(Collection entries)
━━━━━━

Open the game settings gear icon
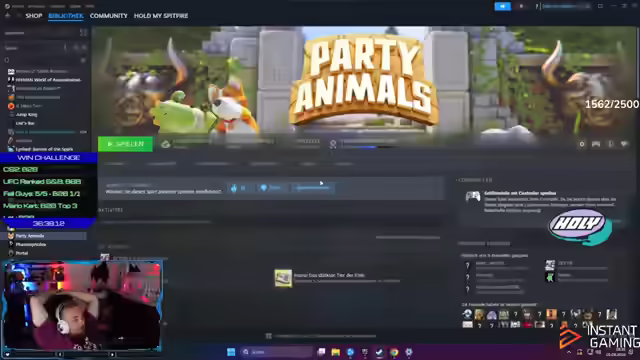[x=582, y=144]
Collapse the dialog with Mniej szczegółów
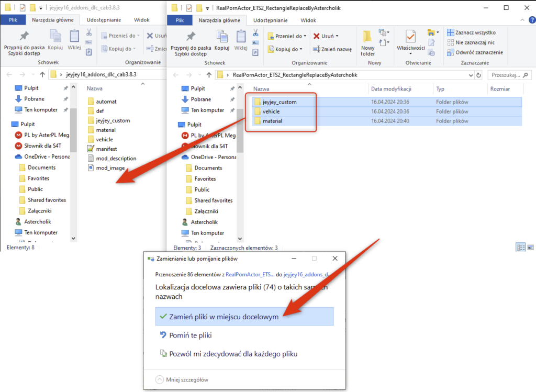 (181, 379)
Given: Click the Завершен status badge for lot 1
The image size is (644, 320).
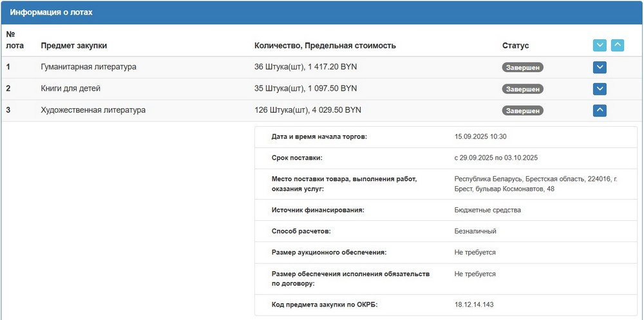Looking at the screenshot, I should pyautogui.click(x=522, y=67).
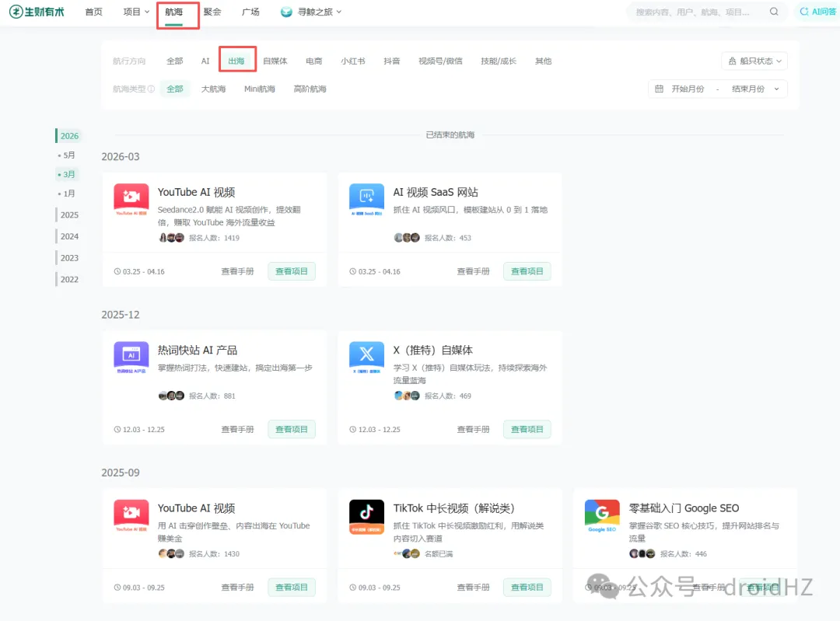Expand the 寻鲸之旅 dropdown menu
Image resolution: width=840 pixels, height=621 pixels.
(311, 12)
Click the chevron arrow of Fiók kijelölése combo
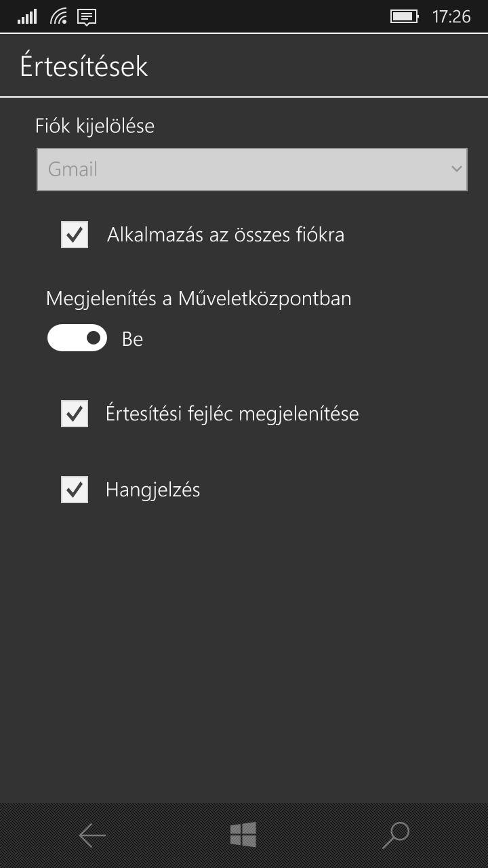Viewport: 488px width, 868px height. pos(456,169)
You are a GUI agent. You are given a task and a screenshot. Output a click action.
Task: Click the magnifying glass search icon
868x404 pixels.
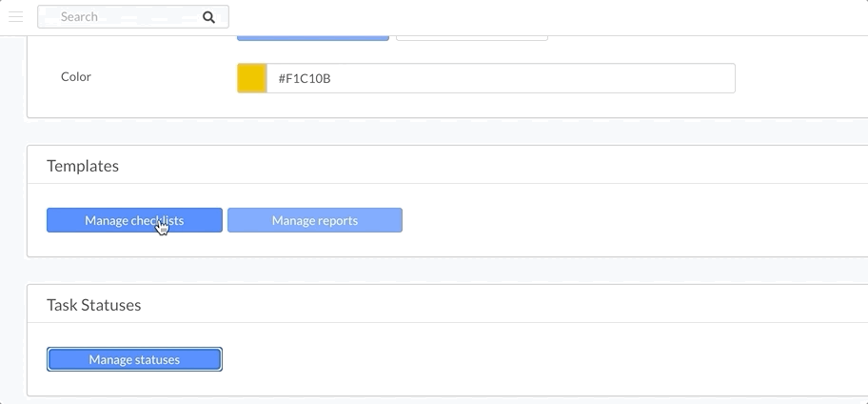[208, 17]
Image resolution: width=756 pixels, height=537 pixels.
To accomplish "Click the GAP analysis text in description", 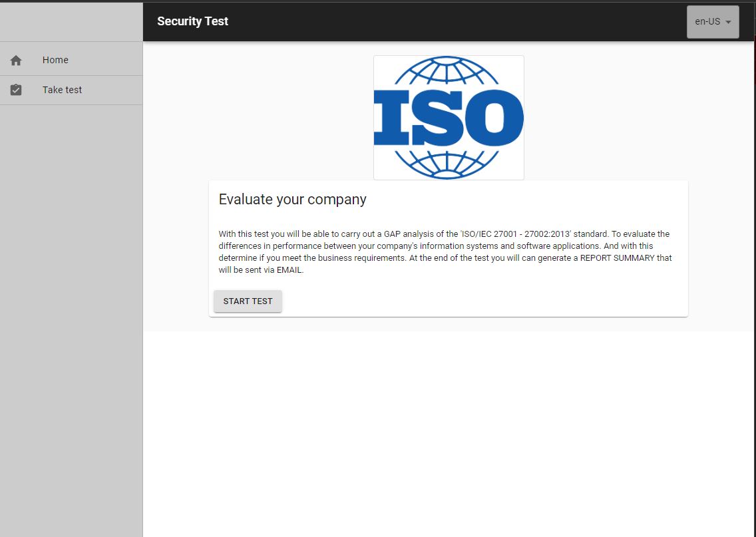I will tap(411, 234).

━━━━━━

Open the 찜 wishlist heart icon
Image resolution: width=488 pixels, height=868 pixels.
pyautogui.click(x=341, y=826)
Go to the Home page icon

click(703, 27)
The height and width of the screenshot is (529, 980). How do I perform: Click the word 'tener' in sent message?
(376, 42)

━━━━━━

**YOUR OBJECTIVE:** Exactly the lines starting at the one above with "Open the game settings gear icon" and ending at the one with "Given: Click the" should be printed, and nothing else. Omit the pictures.

**TASK ANSWER:**
Open the game settings gear icon
[x=582, y=144]
Collapse the dialog with Mniej szczegółów
 (181, 379)
Given: Click the Завершен status badge for lot 1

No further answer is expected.